Given instruction = Which lines in the entries below contain the string "icon", with case counting? Report each of those lines in full.
═══ Data records ═══
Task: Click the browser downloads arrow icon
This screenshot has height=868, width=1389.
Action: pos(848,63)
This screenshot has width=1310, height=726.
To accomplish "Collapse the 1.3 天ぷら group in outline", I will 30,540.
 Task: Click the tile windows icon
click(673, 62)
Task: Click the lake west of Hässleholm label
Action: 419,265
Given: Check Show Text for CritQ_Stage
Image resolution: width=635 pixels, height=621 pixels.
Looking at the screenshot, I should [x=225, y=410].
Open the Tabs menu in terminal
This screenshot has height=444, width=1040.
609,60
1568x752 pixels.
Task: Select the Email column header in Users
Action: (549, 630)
═══
Output =
Task: Click the browser downloads arrow icon
 Task: Click the tile windows icon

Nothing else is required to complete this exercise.